Duplicate row.names when using loadSQM
Closed this issue · 6 comments
Hi,
I have a project which I recently exported using sqm2zip and I'm trying to load into R, but whether I use the zip file or the original project folder I get this:
Proj1 <- loadSQM("Proj1.zip",tax_mode = "prokfilter",engine = "data.table")
Loading total reads
Loading orfs
table... |
---|
================================================== |
Error in .rowNamesDF<- (x, value = value) : |
duplicate 'row.names' are not allowed |
In addition: Warning message: |
non-unique values when setting 'row.names': ‘megahit_1_1-411’, ‘megahit_1_424-639’, ‘megahit_10_37-309’, ‘megahit_100_25-276’, ‘megahit_100_280-432’, ‘megahit_1000_2-532’, ‘megahit_10000_2-646’, ‘megahit_10000_713-838’, ‘megahit_100000_3-1235’, ‘megahit_1000000_1-378’, ‘megahit_1000001_2-457’, ‘megahit_1000002_2-370’, ‘megahit_1000003_287-439’, ‘megahit_1000004_2-448’, ‘megahit_1000005_1-318’, ‘megahit_1000006_3-536’, ‘megahit_1000007_1-423’, ‘megahit_1000008_2-409’, ‘megahit_1000009_136-345’, ‘megahit_100001_3-626’, ‘megahit_1000010_1-207’, ‘megahit_1000011_1140-1634’, ‘megahit_1000011_254-1132’, ‘megahit_1000011_3-257’, ‘megahit_1000012_1-630’, ‘megahit_1000013_2-673’, ‘megahit_1000014_12-560’, ‘megahit_1000015_114-527’, ‘megahit_1000015_3-113’, ‘megahit_1000016_3-398’, ‘megahit_1000017_1-309’, ‘megahit_1000018_3-308’, ‘megahit_1000019_3-410’, ‘megahit [... truncated] |
Any ideas?
Thanks!
Can you share the zip file with me? I can check
Thanks! Here's a link to the zip file in google drive, hopefully that works! I couldn't think of an easier way.
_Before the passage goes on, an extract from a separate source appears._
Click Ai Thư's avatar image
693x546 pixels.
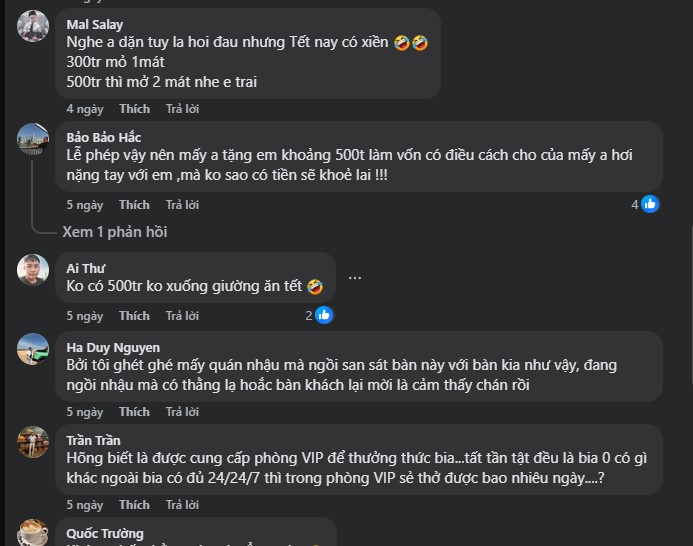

https://drive.google.com/file/d/1vqtEVuPLnbpq1MeksIrSayr2PiZEJX5y/view?usp=sharing
Ok, somehow all orfs are present 4 times in your table, instead of once...
Each line seems to contain reads for only one sample. An example for one ORF would look like:
Raw.read.count.JI0015.1 Raw.read.count.JI0015.2
megahit_1_1-411 3 0
megahit_1_1-411.1 0 2
megahit_1_1-411.2 0 0
megahit_1_1-411.3 0 0
Raw.read.count.JI0015.3 Raw.read.count.JI0015.4
megahit_1_1-411 0 0
megahit_1_1-411.1 0 0
megahit_1_1-411.2 1 0
megahit_1_1-411.3 0 1
Raw.read.count.JI0015.5 Raw.read.count.JI0015.6
megahit_1_1-411 0 0
megahit_1_1-411.1 0 0
megahit_1_1-411.2 0 0
megahit_1_1-411.3 0 0
Other elements of the table (e.g. taxonomic and functional annotation) are identical for the repeated ORFs ( as they should )
This is my first time seeing this, and it seems that the project was run with the latest version...
@SamBrutySci did you do stop and restart this run somehow, or changed the parameters midway?
@jtamames any insight on why this may be happening?
Yes the run was interrupted a couple of times by HPC upgrades taking nodes down! Parameters should have all been consistent when restarting each time however. I just restarted using the --restart flag
Is this fixable with the current run or shall I just re-run from a certain step?
Samples JI0015.5 and JI0015.6 have no counts assigned to any ORF, so I suspect the run got interrupted during the mapping step.
To be safe I would maybe restart from step 10, forcing overwrite.
Thanks so much for your help! Restarting at step 10 forcing overwrite has fixed the issue!